As the core component of optical fiber communication, the structural design of optical modules needs to take into account the photoelectric conversion efficiency, signal integrity and environmental adaptability. The following are the key components of optical module structural parts and their functional analyses:

I. Core photoelectric conversion Components

Optical Emission Assembly (TOSA

Laser (LD) : It uses semiconductor lasers (such as DFB, VCSEL) or light-emitting diodes (LED) to convert electrical signals into modulated optical signals. For instance, 1310nm lasers are used for long-distance transmission, while 850nm VCsels are employed for short-distance multimode fibers.

Drive circuit: Controls the bias current and modulation current of the laser to ensure stable output of optical power. For instance, power fluctuations caused by temperature changes can be compensated through an automatic power control (APC) circuit.

Optical structure: including lenses, isolators, etc., focusing the light beam and preventing reflected light from interfering with the stability of the laser.

Optical receiving component (ROSA

Photodetector: It adopts PIN photodiodes or avalanche photodiodes (APD) to convert optical signals into electrical signals. APD enhances sensitivity through an internal gain mechanism and is suitable for long-distance transmission.

Preamplifier: Amplifies weak electrical signals and reduces noise to ensure signal integrity. For instance, a transimpedance amplifier (TIA) converts current signals into voltage signals.

Optical filter: Filters stray light, reduces noise interference, and improves the signal-to-noise ratio.

Ii.
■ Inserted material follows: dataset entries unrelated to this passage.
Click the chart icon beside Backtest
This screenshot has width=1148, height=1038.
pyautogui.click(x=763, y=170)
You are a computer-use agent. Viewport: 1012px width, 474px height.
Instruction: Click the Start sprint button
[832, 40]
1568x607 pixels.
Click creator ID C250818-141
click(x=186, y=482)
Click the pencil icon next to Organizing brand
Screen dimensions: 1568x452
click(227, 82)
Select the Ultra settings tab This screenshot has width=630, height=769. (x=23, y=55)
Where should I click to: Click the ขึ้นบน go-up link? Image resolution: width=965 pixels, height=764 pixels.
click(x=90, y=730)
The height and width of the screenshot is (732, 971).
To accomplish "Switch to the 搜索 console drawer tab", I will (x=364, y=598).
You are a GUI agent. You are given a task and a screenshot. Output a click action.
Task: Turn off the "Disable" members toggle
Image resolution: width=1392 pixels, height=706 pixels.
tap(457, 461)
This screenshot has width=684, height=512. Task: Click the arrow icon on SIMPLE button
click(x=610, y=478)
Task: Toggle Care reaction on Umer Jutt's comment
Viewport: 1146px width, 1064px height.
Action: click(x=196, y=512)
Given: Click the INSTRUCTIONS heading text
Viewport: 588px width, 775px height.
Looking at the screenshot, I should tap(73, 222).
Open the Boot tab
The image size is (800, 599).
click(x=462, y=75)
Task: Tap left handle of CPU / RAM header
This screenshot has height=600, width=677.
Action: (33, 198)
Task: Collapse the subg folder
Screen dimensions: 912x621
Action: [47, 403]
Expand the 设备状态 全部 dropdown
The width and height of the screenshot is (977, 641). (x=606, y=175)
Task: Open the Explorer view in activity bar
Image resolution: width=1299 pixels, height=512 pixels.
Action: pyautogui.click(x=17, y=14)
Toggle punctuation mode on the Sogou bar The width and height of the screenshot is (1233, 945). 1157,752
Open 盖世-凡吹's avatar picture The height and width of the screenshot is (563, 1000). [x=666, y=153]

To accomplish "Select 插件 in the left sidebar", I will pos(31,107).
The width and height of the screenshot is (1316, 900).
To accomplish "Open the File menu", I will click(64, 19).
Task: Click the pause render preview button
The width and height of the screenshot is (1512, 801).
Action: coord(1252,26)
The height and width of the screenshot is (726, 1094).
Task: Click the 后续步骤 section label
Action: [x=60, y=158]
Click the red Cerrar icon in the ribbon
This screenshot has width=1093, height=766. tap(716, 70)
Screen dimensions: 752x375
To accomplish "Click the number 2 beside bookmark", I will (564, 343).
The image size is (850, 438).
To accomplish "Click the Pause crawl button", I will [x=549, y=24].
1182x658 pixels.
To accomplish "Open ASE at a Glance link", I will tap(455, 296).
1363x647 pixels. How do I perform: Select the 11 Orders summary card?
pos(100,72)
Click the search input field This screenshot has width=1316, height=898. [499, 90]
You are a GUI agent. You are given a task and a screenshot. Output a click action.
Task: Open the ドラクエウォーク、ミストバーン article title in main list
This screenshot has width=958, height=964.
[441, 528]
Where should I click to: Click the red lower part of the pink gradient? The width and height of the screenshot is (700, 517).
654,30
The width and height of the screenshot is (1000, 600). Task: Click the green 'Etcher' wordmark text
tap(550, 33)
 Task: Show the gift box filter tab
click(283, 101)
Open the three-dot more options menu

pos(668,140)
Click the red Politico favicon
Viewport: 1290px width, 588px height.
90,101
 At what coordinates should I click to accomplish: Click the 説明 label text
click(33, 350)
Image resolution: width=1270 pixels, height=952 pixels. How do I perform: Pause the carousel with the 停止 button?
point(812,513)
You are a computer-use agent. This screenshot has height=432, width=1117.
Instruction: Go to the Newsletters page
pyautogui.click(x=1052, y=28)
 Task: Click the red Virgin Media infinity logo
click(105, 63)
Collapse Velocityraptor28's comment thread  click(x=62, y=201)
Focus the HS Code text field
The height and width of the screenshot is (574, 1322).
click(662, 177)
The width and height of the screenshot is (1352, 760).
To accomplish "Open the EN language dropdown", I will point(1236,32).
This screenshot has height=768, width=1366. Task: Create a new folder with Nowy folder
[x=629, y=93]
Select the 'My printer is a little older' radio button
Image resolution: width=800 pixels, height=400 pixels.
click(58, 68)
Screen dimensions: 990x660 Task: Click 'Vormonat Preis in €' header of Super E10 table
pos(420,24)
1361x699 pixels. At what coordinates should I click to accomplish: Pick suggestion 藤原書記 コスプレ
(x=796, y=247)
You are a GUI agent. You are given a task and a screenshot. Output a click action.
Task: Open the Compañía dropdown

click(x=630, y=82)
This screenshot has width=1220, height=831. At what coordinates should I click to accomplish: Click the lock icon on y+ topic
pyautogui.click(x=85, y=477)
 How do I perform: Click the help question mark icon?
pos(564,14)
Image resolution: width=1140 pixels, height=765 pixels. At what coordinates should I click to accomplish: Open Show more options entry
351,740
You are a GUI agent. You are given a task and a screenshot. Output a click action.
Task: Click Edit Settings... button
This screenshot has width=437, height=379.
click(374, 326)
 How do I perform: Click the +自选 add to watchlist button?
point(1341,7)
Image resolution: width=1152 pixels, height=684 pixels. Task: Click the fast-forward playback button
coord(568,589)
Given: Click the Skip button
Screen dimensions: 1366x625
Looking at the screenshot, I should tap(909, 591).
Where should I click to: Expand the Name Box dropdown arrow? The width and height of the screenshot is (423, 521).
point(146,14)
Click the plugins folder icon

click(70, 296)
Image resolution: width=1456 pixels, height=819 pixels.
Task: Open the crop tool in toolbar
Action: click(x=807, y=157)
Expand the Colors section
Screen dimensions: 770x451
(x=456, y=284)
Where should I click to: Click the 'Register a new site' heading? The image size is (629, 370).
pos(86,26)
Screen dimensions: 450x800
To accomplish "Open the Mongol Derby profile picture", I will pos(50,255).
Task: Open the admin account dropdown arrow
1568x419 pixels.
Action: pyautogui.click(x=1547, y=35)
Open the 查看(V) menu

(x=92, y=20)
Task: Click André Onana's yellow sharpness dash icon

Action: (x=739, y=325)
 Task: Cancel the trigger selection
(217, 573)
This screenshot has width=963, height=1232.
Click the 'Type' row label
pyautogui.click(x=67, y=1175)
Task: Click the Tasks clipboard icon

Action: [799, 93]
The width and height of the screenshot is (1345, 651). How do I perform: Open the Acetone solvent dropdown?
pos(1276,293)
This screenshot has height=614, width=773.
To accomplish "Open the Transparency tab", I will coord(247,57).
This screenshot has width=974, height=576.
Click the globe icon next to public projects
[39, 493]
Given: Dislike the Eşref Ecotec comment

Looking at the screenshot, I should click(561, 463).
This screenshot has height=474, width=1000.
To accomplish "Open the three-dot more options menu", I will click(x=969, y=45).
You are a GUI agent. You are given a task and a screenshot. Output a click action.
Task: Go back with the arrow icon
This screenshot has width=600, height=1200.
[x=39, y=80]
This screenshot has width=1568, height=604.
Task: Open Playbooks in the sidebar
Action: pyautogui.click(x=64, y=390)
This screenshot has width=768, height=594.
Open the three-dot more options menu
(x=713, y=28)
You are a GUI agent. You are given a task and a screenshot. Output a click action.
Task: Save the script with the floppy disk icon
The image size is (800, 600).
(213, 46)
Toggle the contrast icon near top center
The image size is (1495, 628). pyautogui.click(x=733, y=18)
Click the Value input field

Functional Circuits and Interfaces

Digital Diagnostic Circuit (DDM

It integrates a microcontroller (MCU) and sensors to monitor the temperature, voltage, optical power and other parameters of the optical module in real time, and reports them to the host system through the I2C interface, supporting fault prediction and remote management.

Electrical interface

Gold finger: It adopts high-speed electrical connectors (such as the 30-pin interface of SFP+) to achieve electrical connection with the motherboard. It is necessary to meet the requirements of high-speed signal transmission, such as impedance matching and low crosstalk.

Hot-swapping control: Through a soft-start circuit and power management chip, it supports the live plugging and unplugging of optical modules, preventing equipment damage caused by power surges.

Optical interface

Optical fiber connector: It adopts standard interfaces such as LC and MPO to achieve physical connection with optical fibers. For instance, the MPO interface supports multi-core optical fiber parallel transmission and is suitable for 400G/800G high-speed modules.

Ceramic sleeve: High-precision ceramic sleeves ensure the alignment accuracy of optical fibers and reduce insertion loss (usually <0.2dB).

Iii. Structural Supports and Protective Components

Shell and base

Material: Metal (such as zinc alloy) or high-strength plastic is adopted to provide electromagnetic shielding (EMI) and mechanical protection. For instance, the QSFP-DD module adopts a metal casing to meet the requirements of heat dissipation and shielding.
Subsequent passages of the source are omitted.